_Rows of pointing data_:
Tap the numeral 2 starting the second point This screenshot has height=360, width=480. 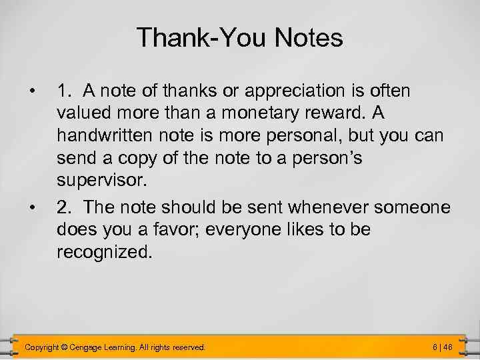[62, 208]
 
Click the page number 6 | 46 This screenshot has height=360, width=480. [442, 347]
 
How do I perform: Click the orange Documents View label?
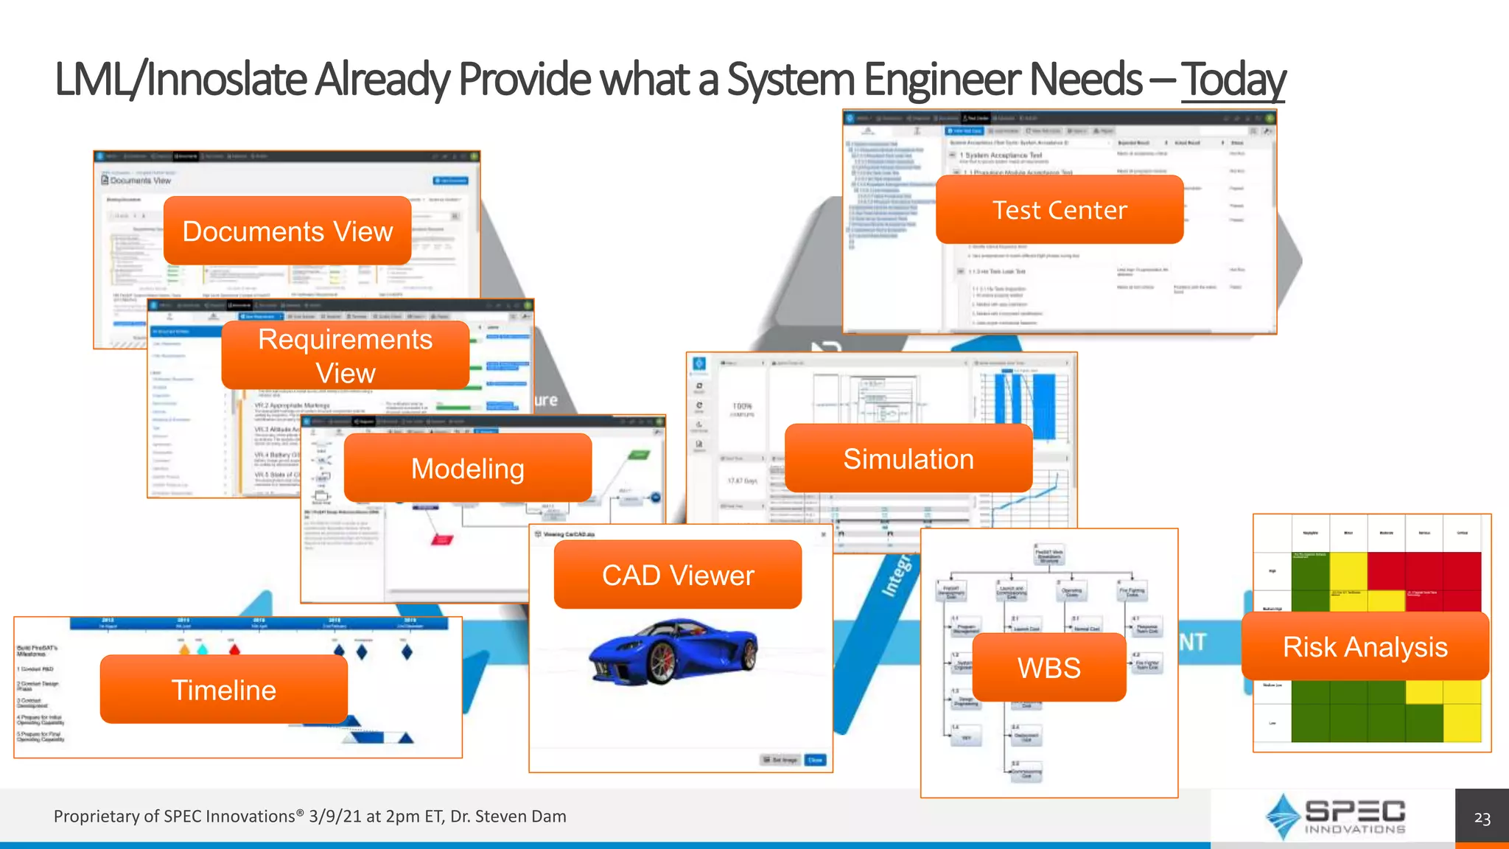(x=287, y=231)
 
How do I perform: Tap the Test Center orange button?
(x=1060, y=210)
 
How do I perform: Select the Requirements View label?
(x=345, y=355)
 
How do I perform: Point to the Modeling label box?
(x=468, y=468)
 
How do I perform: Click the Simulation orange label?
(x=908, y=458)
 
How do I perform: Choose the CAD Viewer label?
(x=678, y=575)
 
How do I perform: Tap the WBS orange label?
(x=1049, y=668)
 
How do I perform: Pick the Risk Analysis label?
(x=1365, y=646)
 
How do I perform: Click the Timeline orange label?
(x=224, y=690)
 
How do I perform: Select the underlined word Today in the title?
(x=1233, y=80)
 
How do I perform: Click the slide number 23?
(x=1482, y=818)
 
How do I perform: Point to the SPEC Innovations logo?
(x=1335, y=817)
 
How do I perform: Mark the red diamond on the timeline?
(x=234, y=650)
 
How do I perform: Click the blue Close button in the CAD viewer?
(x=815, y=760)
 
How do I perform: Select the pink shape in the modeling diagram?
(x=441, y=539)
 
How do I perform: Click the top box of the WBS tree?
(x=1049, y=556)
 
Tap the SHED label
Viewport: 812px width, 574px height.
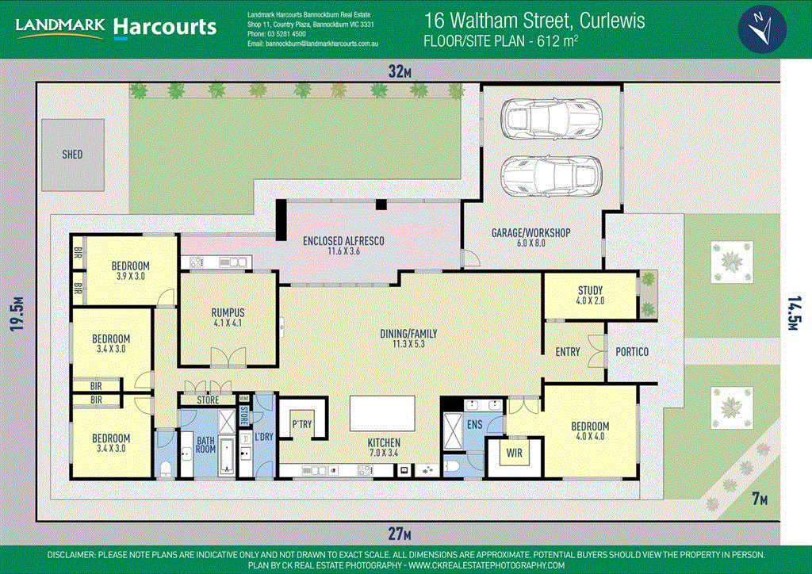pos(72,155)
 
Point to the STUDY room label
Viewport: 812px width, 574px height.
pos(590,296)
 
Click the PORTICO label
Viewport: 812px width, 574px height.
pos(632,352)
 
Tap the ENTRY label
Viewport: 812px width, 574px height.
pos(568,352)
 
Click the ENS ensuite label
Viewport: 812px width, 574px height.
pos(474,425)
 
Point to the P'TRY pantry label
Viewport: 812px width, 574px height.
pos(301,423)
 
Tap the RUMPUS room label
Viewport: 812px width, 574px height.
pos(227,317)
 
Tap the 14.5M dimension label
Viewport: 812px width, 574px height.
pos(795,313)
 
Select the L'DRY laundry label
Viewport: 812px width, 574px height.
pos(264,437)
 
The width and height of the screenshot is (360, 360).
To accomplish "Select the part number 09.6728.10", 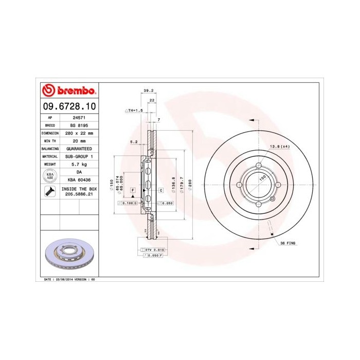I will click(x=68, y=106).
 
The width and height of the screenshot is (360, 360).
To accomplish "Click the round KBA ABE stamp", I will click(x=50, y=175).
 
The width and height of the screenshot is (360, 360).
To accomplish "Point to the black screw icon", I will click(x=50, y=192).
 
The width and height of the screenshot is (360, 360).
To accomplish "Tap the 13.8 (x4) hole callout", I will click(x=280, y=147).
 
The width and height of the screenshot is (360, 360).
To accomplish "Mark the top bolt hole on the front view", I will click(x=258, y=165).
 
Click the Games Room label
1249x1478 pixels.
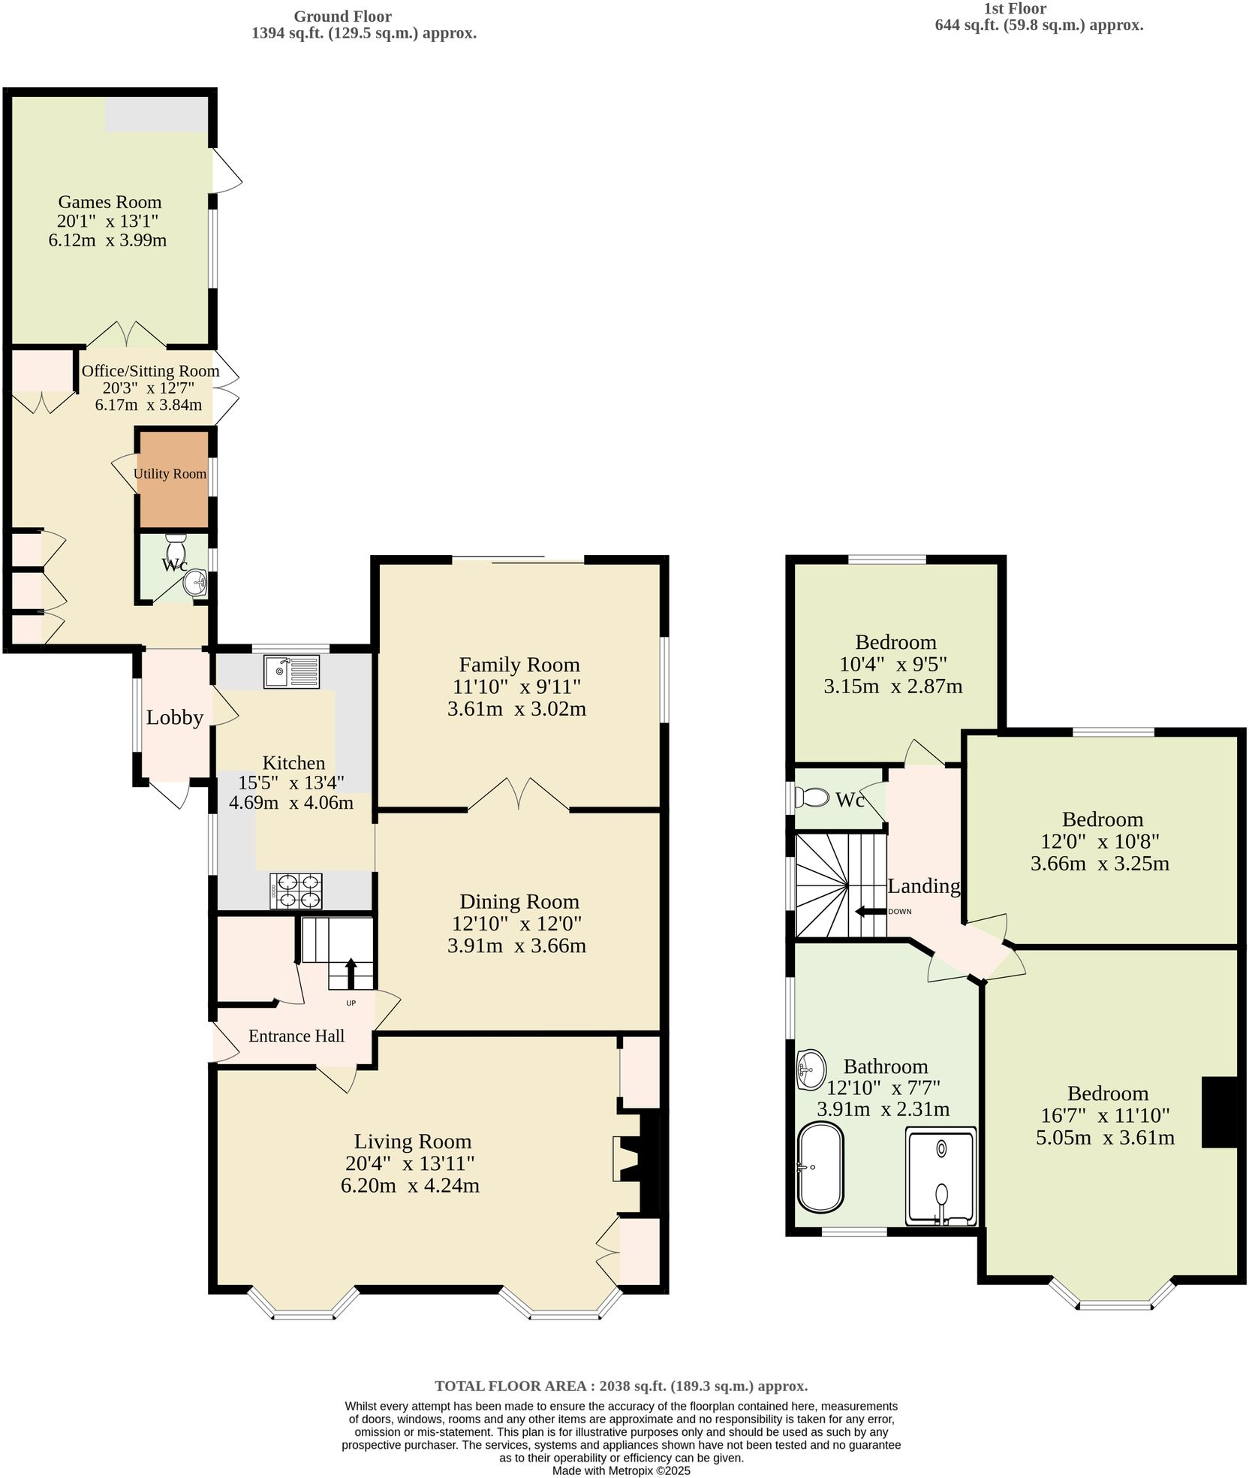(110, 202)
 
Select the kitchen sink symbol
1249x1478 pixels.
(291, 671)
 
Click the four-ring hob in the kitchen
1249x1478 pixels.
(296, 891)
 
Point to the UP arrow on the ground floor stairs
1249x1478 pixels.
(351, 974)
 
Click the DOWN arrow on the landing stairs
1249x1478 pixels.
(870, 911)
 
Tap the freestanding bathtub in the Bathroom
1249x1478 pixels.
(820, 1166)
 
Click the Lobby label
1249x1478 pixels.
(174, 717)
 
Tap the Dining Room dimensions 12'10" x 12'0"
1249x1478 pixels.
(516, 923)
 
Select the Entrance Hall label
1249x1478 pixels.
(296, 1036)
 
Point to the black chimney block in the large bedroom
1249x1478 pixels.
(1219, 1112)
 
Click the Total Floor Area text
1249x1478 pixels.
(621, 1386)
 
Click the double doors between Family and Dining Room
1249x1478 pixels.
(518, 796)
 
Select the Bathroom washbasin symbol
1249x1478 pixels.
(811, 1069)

_INSTRUCTION_:
Switch "orange" to "amber" in the stretch of the listing from the line containing "How do I perform: Tap the WBS orange label?" through the line containing "(x=1482, y=818)", changing nothing else, and return only those lines.

_TASK OUTPUT_:
How do I perform: Tap the WBS amber label?
(x=1049, y=668)
 
How do I perform: Pick the Risk Analysis label?
(x=1365, y=646)
 
How do I perform: Click the Timeline amber label?
(x=224, y=690)
 
How do I perform: Select the underlined word Today in the title?
(x=1233, y=80)
 
How do I perform: Click the slide number 23?
(x=1482, y=818)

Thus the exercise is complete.